Objetivo 1: Devuelve sin cambios estas líneas de los registros: todo desde la línea que contiene "Image resolution: width=2576 pixels, height=700 pixels. Find" hasta el final de los registros, con ambos extremos incluidos.

Fragmento del documento:
*****

Las revelaciones de profesionales y paramilitares en el último bienio, ensoberbecen a los dirigentes imperialistas, porque cada confidencia hace tambalear la democracia, el respeto a los derechos civiles y políticos y la confianza, incluso entre aliados. El fundador de los archivos Megaupload, Kim Doutcom; el australiano Julian Assange; el científico de la computación, Tim-Breners-Lee; los encausados Jeremy Hammond y Bradley Manley y el fugitivo Edward Snowden atestiguan sobre el espionaje por redes plenipotenciarias dirigidas desde Washington para controlar toda la información pública y privada que pueda considerarse “pro-terrorista” a escala mundial.
Pese a una supuesta sorpresa (semejante a la que aparentaron los gobiernos europeos cuando fueron denunciados los vuelos y cárceles secretos de la CIA en su territorio), no deben albergarse dudas sobre las imbricaciones en el espionaje internacional de agencias estadounidenses, británicas, francesas, israelíes ¿y quién sabe cuántas más? Vale la pena recordar que en la reunión de Toledo en enero de 2010 los titulares de Justicia e Interior de la Unión Europea y Estados Unidos se comprometieron a “adoptar todas las medidas necesarias que prevean ataques terroristas contra la aviación civil”… Otros documentos, corrillos y pactos públicos o secretos, han extendido la colaboración para evitar el terrorismo de cualquier índole.

*****

Datos almacenados:
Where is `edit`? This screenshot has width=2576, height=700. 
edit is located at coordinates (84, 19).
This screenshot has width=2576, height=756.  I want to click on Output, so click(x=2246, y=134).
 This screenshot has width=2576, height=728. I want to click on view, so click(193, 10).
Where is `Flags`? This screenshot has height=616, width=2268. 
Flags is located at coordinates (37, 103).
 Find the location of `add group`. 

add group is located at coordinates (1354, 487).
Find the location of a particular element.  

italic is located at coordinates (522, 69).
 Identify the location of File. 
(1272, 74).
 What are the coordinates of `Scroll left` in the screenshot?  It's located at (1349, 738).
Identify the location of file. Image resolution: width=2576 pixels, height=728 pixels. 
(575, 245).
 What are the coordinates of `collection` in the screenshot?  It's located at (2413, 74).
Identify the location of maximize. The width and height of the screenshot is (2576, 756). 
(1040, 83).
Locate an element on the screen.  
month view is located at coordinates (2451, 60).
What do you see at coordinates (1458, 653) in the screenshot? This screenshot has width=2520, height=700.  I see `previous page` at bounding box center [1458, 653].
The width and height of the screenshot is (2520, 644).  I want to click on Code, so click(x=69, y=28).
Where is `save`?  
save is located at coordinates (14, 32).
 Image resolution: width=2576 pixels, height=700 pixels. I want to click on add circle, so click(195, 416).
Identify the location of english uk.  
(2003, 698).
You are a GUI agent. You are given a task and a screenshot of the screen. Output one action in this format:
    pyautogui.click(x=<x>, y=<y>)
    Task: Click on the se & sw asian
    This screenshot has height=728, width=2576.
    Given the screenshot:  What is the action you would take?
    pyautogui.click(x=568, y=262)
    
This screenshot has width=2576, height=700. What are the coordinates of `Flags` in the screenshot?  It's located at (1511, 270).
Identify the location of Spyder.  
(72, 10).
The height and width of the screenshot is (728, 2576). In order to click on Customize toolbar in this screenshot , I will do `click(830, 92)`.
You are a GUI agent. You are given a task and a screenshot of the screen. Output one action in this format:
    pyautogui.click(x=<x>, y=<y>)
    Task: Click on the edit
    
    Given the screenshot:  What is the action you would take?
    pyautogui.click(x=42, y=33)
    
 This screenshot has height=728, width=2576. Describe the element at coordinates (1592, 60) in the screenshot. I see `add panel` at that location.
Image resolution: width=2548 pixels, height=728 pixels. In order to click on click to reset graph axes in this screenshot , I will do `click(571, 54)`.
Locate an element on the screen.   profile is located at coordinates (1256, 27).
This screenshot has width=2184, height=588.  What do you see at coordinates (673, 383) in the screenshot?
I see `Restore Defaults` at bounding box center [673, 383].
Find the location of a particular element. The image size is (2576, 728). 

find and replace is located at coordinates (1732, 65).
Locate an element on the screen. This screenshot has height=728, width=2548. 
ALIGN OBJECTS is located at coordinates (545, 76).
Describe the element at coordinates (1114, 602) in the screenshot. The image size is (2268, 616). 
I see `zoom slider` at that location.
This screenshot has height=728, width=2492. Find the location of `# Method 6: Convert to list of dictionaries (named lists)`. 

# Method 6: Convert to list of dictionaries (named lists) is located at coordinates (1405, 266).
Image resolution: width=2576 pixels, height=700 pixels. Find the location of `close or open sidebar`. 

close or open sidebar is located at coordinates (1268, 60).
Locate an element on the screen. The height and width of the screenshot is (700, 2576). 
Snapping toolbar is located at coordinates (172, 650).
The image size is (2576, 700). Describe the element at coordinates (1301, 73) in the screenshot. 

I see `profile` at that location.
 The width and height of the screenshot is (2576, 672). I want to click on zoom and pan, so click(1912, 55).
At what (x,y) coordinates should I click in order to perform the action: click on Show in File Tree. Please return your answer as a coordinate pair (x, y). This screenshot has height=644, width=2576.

*****

Objetivo 2: Vuelve a escribir, sin cambiar nada, el pasaje del fragmento sobre el espionaje internacional que va desde "Pese a una supuesta" hasta "de cualquier índole.".

Respuesta del ejercicio 1:
Image resolution: width=2576 pixels, height=700 pixels. Find the location of `close or open sidebar`. 

close or open sidebar is located at coordinates (1268, 60).
Locate an element on the screen. The height and width of the screenshot is (700, 2576). 
Snapping toolbar is located at coordinates (172, 650).
The image size is (2576, 700). Describe the element at coordinates (1301, 73) in the screenshot. 

I see `profile` at that location.
 The width and height of the screenshot is (2576, 672). I want to click on zoom and pan, so click(1912, 55).
At what (x,y) coordinates should I click in order to perform the action: click on Show in File Tree. Please return your answer as a coordinate pair (x, y). This screenshot has height=644, width=2576.

Respuesta del ejercicio 2:
Pese a una supuesta sorpresa (semejante a la que aparentaron los gobiernos europeos cuando fueron denunciados los vuelos y cárceles secretos de la CIA en su territorio), no deben albergarse dudas sobre las imbricaciones en el espionaje internacional de agencias estadounidenses, británicas, francesas, israelíes ¿y quién sabe cuántas más? Vale la pena recordar que en la reunión de Toledo en enero de 2010 los titulares de Justicia e Interior de la Unión Europea y Estados Unidos se comprometieron a “adoptar todas las medidas necesarias que prevean ataques terroristas contra la aviación civil”… Otros documentos, corrillos y pactos públicos o secretos, han extendido la colaboración para evitar el terrorismo de cualquier índole.